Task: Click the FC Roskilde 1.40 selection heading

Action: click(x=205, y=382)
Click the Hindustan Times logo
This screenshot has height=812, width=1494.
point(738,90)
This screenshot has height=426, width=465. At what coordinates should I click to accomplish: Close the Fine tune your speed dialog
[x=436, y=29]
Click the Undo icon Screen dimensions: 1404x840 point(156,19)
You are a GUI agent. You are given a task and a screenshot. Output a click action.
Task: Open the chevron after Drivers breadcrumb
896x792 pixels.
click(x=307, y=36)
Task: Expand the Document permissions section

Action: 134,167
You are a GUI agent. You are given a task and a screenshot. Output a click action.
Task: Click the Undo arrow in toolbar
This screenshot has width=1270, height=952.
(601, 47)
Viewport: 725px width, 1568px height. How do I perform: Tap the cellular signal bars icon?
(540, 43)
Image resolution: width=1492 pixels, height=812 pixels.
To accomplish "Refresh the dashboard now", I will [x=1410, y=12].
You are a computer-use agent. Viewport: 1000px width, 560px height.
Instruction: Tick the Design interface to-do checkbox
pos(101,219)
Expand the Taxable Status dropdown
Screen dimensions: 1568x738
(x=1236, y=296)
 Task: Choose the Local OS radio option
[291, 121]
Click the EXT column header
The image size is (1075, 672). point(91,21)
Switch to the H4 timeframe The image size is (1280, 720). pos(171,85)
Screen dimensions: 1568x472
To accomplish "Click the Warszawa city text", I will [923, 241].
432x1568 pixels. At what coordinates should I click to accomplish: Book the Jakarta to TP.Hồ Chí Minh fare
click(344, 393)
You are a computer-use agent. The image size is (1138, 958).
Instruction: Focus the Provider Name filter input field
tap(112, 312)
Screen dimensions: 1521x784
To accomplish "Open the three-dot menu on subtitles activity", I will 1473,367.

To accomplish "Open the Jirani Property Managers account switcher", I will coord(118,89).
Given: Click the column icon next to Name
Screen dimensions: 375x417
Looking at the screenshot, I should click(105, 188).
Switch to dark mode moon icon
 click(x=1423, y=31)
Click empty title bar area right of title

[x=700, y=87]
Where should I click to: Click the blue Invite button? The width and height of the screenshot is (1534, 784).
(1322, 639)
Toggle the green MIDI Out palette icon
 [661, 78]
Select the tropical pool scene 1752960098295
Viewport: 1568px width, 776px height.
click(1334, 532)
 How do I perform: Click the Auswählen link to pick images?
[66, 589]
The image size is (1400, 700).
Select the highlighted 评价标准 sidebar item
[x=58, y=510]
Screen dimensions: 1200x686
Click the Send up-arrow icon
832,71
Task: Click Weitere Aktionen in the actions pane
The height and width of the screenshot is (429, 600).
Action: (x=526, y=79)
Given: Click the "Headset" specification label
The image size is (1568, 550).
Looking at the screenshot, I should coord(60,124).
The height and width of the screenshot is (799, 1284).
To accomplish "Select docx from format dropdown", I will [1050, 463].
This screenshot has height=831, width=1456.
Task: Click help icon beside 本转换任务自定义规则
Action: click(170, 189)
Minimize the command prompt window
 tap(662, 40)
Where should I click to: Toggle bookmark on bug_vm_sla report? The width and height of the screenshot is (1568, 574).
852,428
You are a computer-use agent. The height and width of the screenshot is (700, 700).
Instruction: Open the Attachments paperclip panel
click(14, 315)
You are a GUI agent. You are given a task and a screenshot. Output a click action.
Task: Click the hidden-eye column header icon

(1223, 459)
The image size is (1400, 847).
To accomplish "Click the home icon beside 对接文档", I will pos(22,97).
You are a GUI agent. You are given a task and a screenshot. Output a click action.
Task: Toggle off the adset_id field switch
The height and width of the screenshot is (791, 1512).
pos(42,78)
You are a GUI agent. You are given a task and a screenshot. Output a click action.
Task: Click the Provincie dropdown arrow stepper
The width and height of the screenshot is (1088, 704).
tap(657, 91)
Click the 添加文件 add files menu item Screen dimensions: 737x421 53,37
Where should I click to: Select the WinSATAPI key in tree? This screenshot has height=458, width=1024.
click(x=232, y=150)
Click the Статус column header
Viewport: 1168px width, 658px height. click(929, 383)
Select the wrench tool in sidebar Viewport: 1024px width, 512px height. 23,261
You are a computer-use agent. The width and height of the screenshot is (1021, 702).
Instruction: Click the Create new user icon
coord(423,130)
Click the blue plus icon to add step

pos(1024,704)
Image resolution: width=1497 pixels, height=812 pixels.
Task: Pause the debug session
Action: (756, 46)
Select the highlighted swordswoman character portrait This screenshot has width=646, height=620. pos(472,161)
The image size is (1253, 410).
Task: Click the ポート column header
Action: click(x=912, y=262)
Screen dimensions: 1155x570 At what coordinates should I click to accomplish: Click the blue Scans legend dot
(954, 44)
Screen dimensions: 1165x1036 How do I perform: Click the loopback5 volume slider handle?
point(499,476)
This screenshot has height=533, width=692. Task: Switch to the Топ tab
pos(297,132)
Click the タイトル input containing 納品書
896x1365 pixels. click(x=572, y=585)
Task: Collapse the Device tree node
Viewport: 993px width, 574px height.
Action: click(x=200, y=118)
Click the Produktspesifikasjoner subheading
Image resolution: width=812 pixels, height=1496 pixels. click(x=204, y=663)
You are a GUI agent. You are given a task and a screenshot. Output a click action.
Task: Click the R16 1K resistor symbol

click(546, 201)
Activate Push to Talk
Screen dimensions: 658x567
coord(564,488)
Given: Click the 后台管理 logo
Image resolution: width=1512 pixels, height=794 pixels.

#####

» **WORK TO COMPLETE**
Please give the number of lines in the material above that contain the string "computer", and nothing else.

» **OUTPUT OF THE EXERCISE**
4